L’Europe puissance fait à Versailles un grand pas en avant, ouvrant d’incertaines perspectives dans une sorte d’euphorie peu indulgente envers le doute.

– Les propos du président français en campagne électorale n’ont pas été beaucoup plus emphatiques que d’ordinaire. En plus des investissements lourds et durables dans la souveraineté énergétique, il a toutefois insisté sur les efforts de réarmement, l’autonomie de défense de l’Union faisant partie depuis longtemps de ses escadrons de bataille. « Vous voyez qu’il ne s’agit pas d’une fantaisie française», a-t-il ingénument précisé. En effet. L’Allemagne s’y est mise en grand. La Suède a abandonné sa traditionnelle neutralité, ce qui semble faire partie des acquis durables du côté de Bruxelles.

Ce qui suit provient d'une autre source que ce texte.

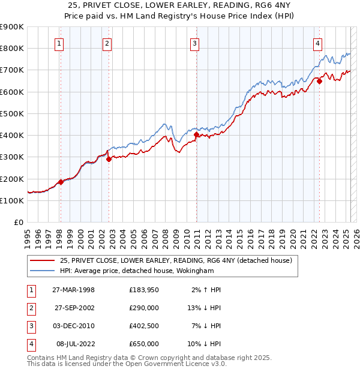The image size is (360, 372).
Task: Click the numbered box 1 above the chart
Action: (60, 43)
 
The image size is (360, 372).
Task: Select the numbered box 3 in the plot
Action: (196, 43)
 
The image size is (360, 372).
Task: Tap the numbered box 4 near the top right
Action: (317, 43)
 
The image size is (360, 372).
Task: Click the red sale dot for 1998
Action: (61, 182)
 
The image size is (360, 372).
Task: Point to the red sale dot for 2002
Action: (109, 159)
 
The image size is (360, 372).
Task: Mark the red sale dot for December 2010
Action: (196, 135)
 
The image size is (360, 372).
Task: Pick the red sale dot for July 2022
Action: (319, 82)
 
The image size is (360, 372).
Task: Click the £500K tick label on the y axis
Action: (11, 113)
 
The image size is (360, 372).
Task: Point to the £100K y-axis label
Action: (11, 200)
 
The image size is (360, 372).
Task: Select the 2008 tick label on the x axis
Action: (166, 238)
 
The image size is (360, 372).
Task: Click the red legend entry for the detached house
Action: (176, 260)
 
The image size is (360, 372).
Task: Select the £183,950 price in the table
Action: (144, 289)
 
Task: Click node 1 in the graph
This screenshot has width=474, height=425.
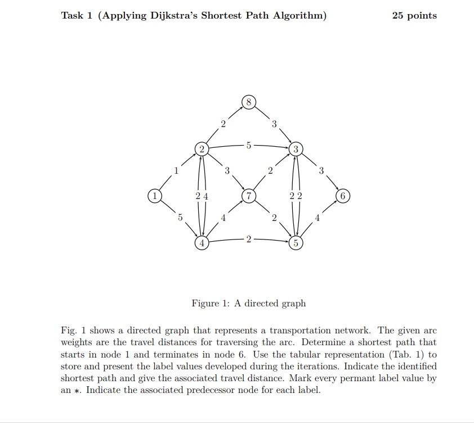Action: coord(154,196)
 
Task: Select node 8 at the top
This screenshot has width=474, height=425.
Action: coord(249,102)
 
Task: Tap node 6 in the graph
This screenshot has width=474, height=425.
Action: coord(343,196)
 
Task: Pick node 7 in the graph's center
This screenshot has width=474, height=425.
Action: coord(249,196)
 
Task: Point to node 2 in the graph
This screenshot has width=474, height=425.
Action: coord(202,149)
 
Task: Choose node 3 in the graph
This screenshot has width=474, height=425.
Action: coord(296,149)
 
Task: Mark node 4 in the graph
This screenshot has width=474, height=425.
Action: coord(202,243)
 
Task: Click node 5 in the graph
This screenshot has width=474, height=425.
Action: coord(296,243)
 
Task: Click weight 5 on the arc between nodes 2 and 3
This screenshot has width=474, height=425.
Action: coord(248,145)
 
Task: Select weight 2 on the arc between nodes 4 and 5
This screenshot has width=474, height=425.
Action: coord(248,239)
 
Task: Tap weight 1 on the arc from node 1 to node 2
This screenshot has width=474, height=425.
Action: coord(176,171)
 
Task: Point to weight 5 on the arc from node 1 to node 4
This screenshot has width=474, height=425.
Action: coord(180,218)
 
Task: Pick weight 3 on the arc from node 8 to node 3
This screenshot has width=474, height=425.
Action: coord(274,124)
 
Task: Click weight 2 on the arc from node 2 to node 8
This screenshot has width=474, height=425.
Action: coord(223,124)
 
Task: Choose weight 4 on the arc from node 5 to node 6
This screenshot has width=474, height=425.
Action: coord(317,218)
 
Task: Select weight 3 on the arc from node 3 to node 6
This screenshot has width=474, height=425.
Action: coord(321,171)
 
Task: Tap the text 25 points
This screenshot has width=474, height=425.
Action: coord(414,16)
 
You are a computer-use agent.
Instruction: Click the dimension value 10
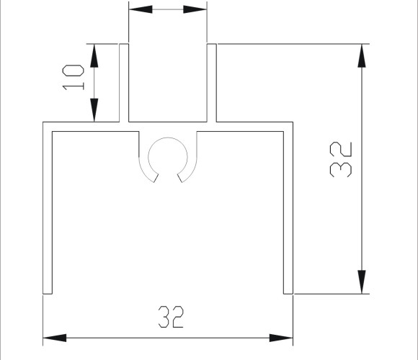click(73, 78)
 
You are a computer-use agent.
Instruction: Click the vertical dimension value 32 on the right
click(341, 160)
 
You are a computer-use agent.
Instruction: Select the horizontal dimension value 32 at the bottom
click(171, 317)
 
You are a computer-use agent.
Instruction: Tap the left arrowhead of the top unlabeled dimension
click(141, 9)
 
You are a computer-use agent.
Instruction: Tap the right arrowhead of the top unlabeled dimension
click(195, 9)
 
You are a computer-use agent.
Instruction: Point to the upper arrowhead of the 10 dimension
click(94, 55)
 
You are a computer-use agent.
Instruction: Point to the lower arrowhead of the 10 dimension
click(94, 110)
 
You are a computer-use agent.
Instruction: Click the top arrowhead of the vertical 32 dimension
click(362, 55)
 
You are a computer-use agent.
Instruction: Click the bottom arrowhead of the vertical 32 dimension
click(362, 282)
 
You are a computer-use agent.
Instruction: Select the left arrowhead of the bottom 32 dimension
click(55, 338)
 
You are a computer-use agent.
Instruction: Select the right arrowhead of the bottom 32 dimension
click(281, 338)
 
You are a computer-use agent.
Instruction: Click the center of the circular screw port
click(168, 157)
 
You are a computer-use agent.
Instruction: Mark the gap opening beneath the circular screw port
click(168, 178)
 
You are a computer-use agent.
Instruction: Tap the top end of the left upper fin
click(124, 44)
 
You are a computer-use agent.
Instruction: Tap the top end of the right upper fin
click(212, 44)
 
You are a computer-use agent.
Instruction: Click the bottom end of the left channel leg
click(48, 294)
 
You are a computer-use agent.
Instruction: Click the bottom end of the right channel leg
click(288, 294)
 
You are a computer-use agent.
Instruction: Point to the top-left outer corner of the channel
click(43, 122)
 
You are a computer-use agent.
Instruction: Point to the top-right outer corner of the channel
click(293, 122)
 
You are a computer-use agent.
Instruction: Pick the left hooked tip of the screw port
click(156, 178)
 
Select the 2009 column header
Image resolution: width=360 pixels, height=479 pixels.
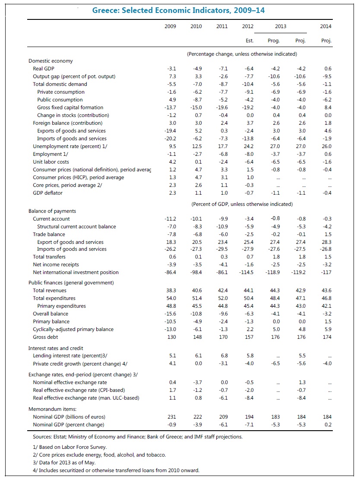coord(171,26)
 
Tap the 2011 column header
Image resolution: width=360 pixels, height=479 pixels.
coord(222,26)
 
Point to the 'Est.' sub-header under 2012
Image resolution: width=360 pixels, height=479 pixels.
coord(249,41)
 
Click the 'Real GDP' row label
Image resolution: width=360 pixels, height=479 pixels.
coord(44,69)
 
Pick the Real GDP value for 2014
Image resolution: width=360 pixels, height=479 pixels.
coord(328,69)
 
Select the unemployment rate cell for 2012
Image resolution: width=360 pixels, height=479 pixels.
coord(248,146)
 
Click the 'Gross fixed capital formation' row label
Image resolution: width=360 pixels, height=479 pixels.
coord(70,107)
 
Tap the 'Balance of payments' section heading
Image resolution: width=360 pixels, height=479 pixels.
coord(52,211)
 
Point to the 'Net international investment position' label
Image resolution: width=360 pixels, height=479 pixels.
coord(76,272)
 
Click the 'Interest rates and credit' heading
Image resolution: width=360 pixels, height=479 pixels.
coord(56,348)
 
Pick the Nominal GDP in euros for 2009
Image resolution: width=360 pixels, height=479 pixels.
coord(171,417)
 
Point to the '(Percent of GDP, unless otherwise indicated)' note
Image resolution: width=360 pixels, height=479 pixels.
coord(242,204)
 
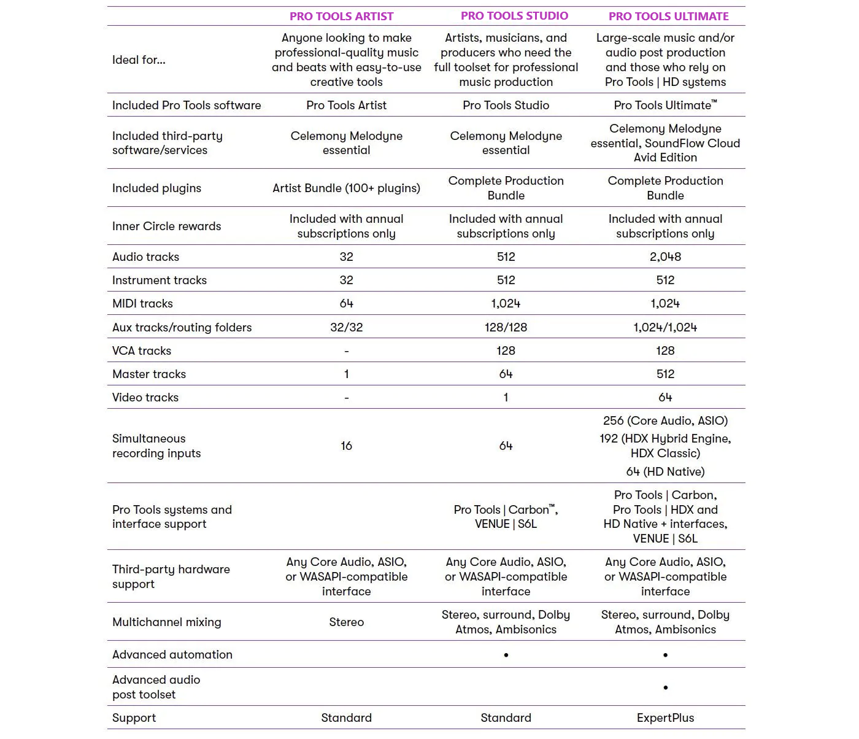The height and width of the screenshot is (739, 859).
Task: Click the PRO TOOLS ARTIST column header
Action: (x=341, y=17)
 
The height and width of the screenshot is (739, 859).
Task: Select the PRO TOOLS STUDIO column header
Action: (x=514, y=16)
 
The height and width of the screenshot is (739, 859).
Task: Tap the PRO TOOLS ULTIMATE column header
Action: (x=668, y=17)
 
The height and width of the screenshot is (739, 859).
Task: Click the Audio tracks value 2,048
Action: (x=665, y=257)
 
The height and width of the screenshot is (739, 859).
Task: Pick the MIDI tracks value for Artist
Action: (x=346, y=303)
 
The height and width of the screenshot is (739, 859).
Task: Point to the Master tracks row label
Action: (x=149, y=374)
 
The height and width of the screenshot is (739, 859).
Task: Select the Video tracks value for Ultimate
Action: (x=665, y=397)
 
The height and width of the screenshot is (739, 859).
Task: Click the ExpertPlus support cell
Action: (x=665, y=718)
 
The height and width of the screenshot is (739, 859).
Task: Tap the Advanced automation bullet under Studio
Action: (x=506, y=655)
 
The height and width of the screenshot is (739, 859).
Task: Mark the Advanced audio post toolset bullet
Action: (x=665, y=687)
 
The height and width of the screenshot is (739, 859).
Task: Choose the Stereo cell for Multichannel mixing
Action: (x=346, y=622)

L’Europe puissance fait un grand pas derrière l’armée et la dissuasion nucléaire françaises, ouvrant d’incertaines perspectives dans une sorte d’euphorie vertigineuse peu indulgente envers le doute.

–  A noter aussi, dans le registre du goût, que la conférence de presse a bien eu lieu dans les fastes de Versailles, symbole de l’arrogance française en Europe (dans les pays germaniques en particulier, abondamment persécutés et pillés pendant près de deux siècles). Symbole également « d’une grande défaite de la paix », a précisé Macron en baissant les yeux, faisant allusion aux traités de Versailles « à la fin de la Seconde Guerre mondiale » (le lapsus n’a pas été relevé). Le moins que l’on puisse dire est que la leçon ne donne pas encore tout à fait l’impression d’avoir été retenue s’agissant de la Russie. Chaque chose en son temps. A noter aussi que la conférence de presse s’est tenue presque entièrement en français (von der Leyen, la moins loquace, switchant rapidement en anglais). Un journaliste anglophone a même demandé poliment la permission de poser une question dans sa langue de travail. Depuis Kohl, Mitterrand et Delors, la France et « sa place dans le monde » (formulation fétiche de Macron) ont rarement connu de momentum aussi favorable.

– A noter enfin que la question du financement des investissements dans la souveraineté énergétique et le réarmement du continent ont à peine été évoqués. Le pas de la mutualisation de certaines dettes ayant été franchi lors de la précédente crise, celui de la création monétaire « quoi qu’il en coûte » après 2008 déjà, Macron en a négligemment appelé à la Banque centrale européenne. Un détail par rapport à la gravité d’une situation globale qui inaugure « une nouvelle époque ». La parité euro-franc atteinte ces derniers jours n’est probablement qu’une étape. Les exportateurs suisses doivent s’attendre à affronter de sérieux problèmes de change ces prochains temps. Bien plus aigus que les sanctions européennes en Russie, sur lesquelles la Suisse s’est prudemment alignée.